EXERCISE TASKS:
**1.** According to the flu shot article, how many studies did the review cover, and over how many flu seasons?
**2.** Echo the flu shot article word for word, everything from "Flu Shot: Good" down to "now, experts say.".

TEXT:
• • • • • • •
Flu Shot: Good but Not Perfect

A new review of the flu shot’s effectiveness has found considerable room for improvement. But the vaccine is still our best defense against the virus for now, experts say.

The trivalent flu shot, which is the one offered at most doctors’ offices and pharmacies, reduced the risk of illness 59 percent of the time, according to the review of 10 studies that spanned 12 flu seasons. The vaccine is designed to guard against the three most popular flu strains each season, which in 2012 include H1N1, H3N2 and influenza B.

“The ongoing public health burden caused by seasonal influenza and the potential global effect of a severe pandemic suggests an urgent need for a new generation of more highly effective and cross-protective vaccines that can be manufactured rapidly,” Michael Osterholm at  the University of Minnesota and colleagues reported today in Lancet Infectious Diseases. “In the meantime, we should maintain public support for present vaccines that are the best intervention available for seasonal influenza.”

The ever-evolving flu virus complicates the development of vaccines, which are strain-specific.

“That’s why we need a new vaccine every year,” said Dr. William Schaffner, chairman of preventive medicine at Vanderbilt University Medical Center. But scientists are working toward  a stronger, more universal vaccine that could be a one-shot deal — with the occasional booster.

Schaffner said the current vaccines are good but not great. But paraphrasing French philosopher Voltaire, he warned that waiting for perfect is the greatest enemy of the current good.

“While we hope and wait for a perfect vaccine, we’ve got a good one that’s capable of preventing influenza and its complication,” Schaffner said. “It can’t prevent every instance, but it can prevent many. And that’s a good thing.”
• • • • • • •
(Items listed in a dataset)

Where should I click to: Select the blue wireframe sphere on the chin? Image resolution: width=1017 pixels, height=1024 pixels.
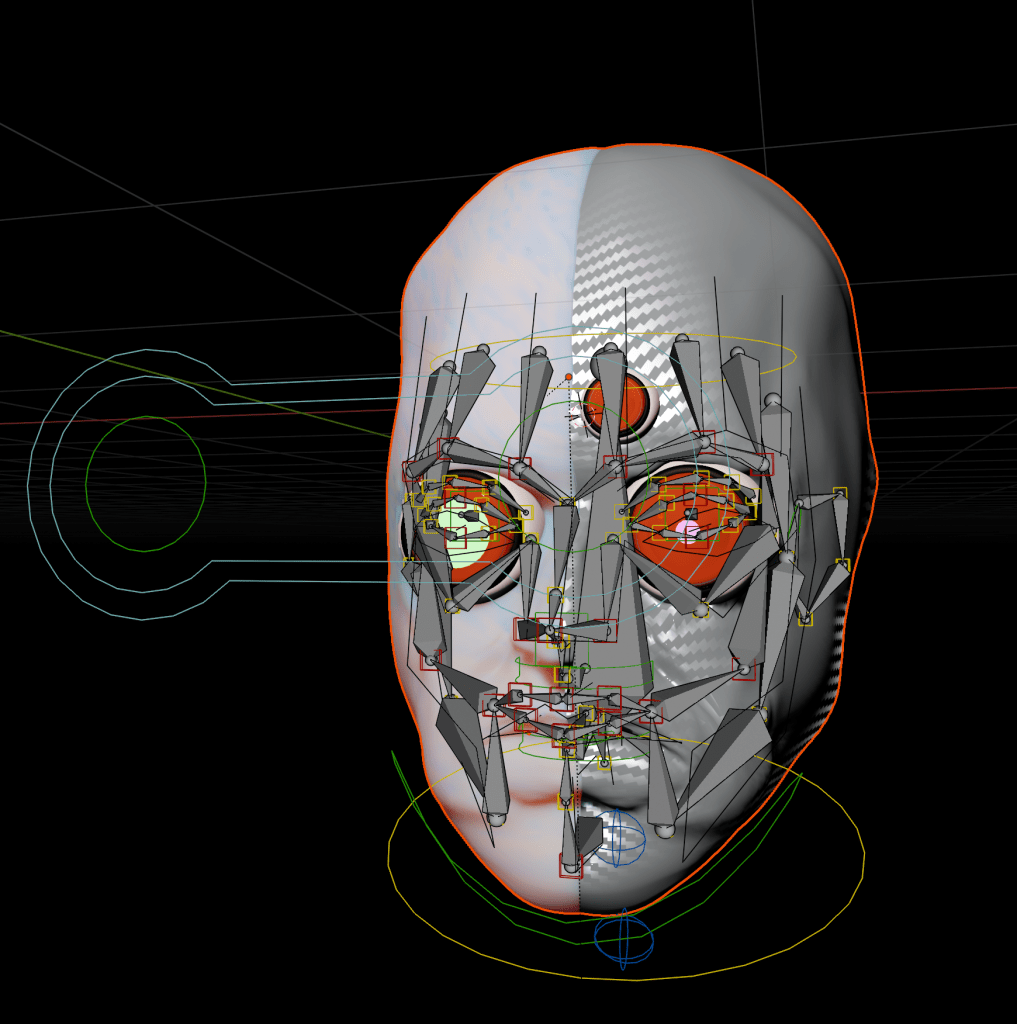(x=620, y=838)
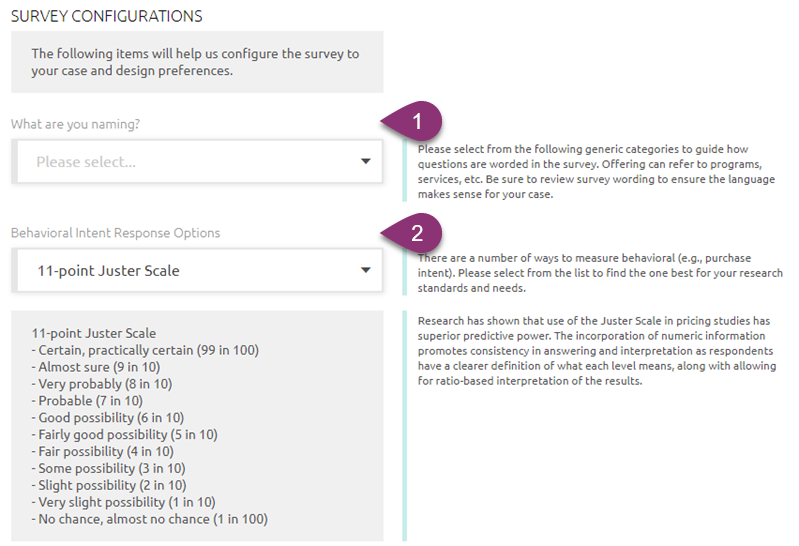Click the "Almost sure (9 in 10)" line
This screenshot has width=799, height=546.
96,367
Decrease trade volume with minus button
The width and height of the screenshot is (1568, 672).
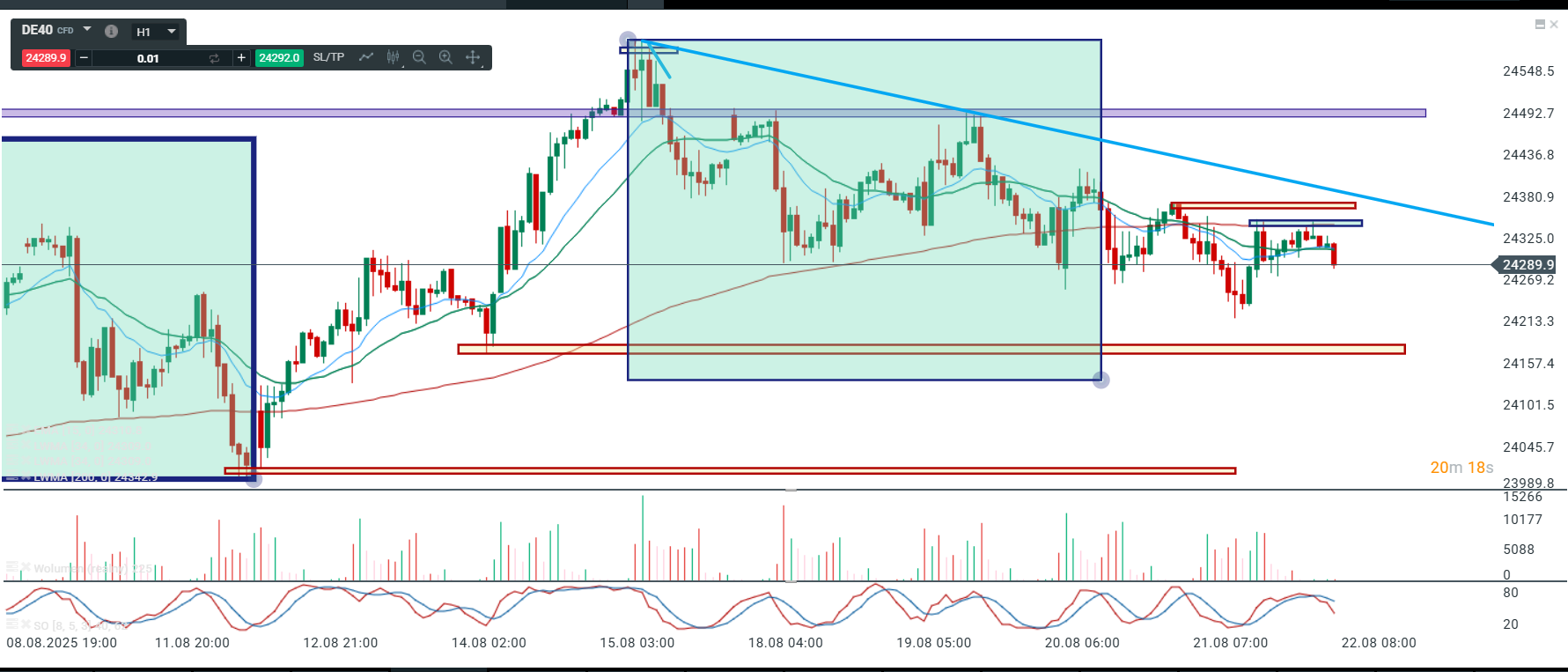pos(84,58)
• • • • • • •
PROBLEM SOLUTIONS:
**1.** 10 studies spanning 12 flu seasons.

**2.**
Flu Shot: Good but Not Perfect

A new review of the flu shot’s effectiveness has found considerable room for improvement. But the vaccine is still our best defense against the virus for now, experts say.